# Drucker kompatibel zu OS X 10.4.11 gesucht



## Woohoo (8. Januar 2013)

Hallo Leute,

ich suche einen Drucker der kompatibel mit dem Mac OS X 10.4.11 Betriebssystem ist. Er sollte zudem auch kopieren, scannen können und über W-lan verfügen.

Bisher habe ich nur den Canon Pixma MX 515 gefunden:

Canon Pixma MX515 All-in-One Multifunktionsgerät: Amazon.de: Computer & Zubehör

Vielleicht kennt jemand noch ein paar Alternativen. 

Der Drucker soll ein Geschenk sein. Mein Vorschlag an den zu Beschenkenden, das BS zu wechseln wurde leider abgelehnt. 
Preis: bis 150€

Danke für eure Hilfe & Gruß
Woohoo


----------



## clown44 (10. Januar 2013)

Was hälst Du denn hier von:

Epson Stylus Office BX305FW Plus: Amazon.de: Computer & Zubehör

Der Erfüllt Deine Gewünschten Anforderungen!!!


----------



## Woohoo (10. Januar 2013)

Den werde ich mir mal genauer ansehen. Danke.

Der Canon MX 515 ist übrigens doch nicht kompatibel mit dem BS.
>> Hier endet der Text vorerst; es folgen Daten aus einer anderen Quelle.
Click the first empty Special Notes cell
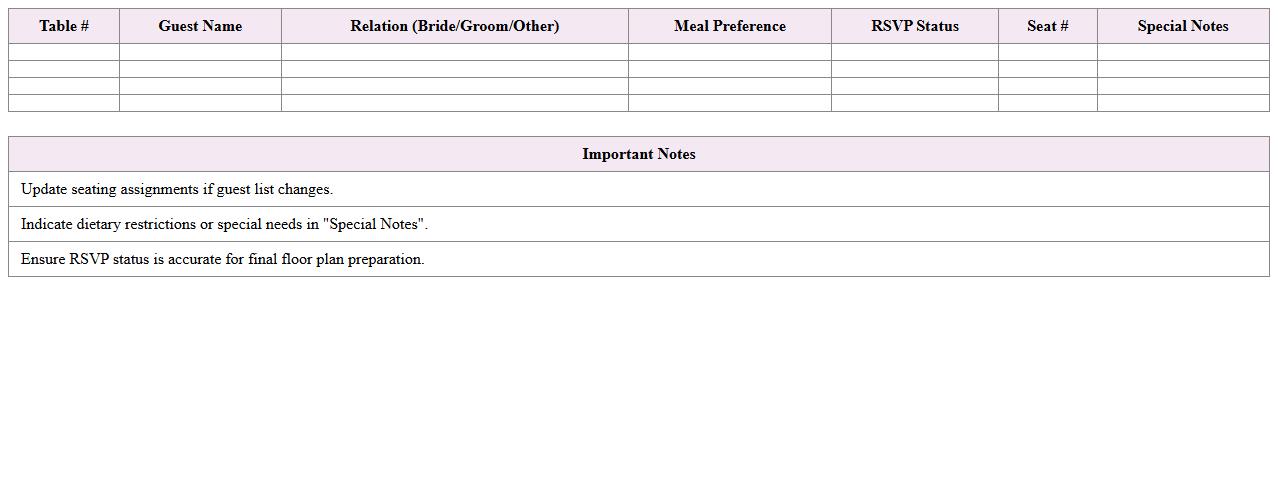 [x=1182, y=52]
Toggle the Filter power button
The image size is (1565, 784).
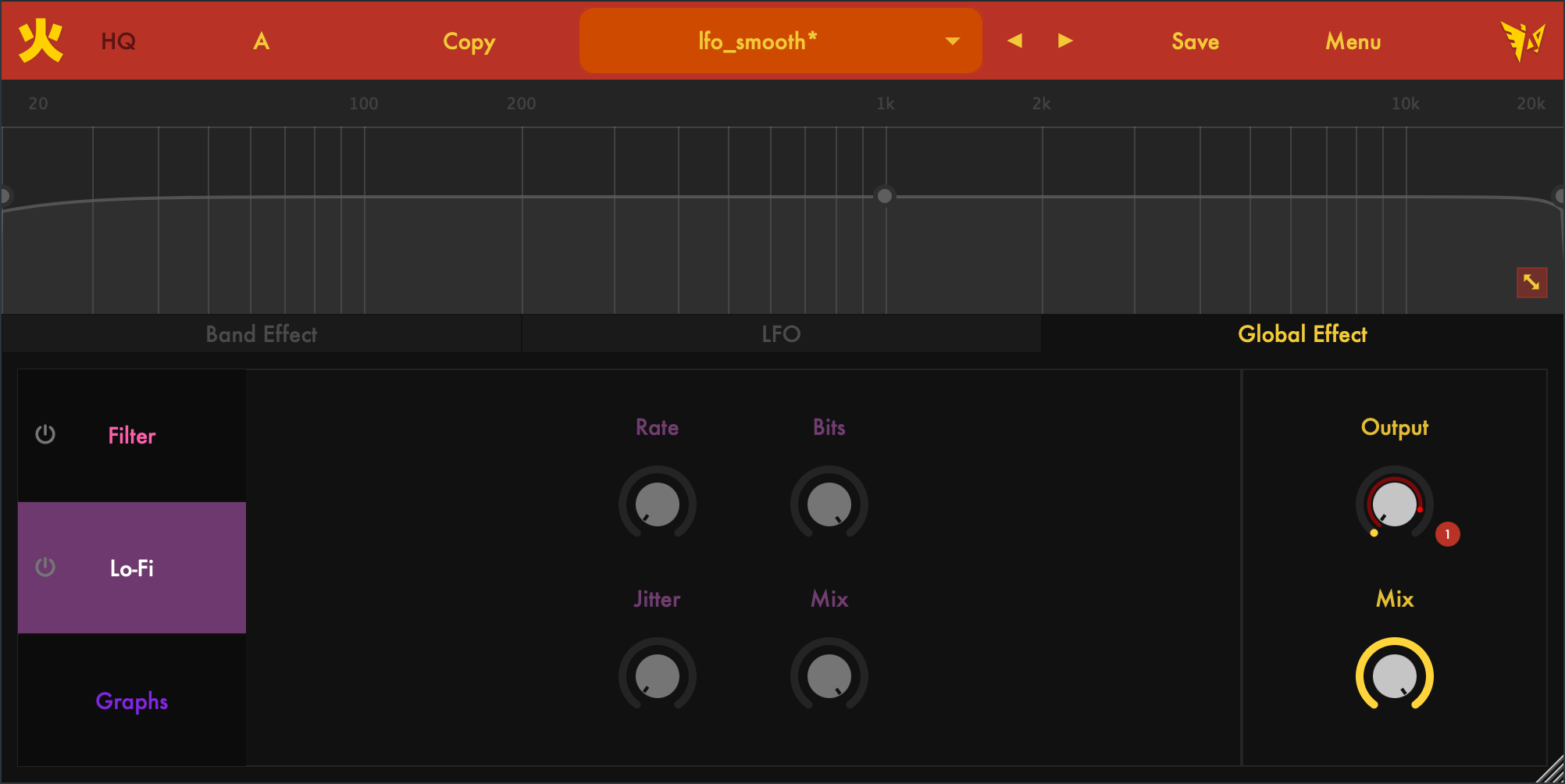pyautogui.click(x=45, y=434)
Hatte mir jetzt noch den HP Officejet 4500w als möglichen Kandidaten ausgeguckt. Hatte schon den Officejet 8600Pro daheim, super Drucker (duplex kopieren, scannen und drucken), habe nur nicht auf die Kompatibilität geachtet.


Edit:
So es ist ein Canon der MG Baureihe geworden, hat leider kein ADF ansonsten alles was ich wollte.


----------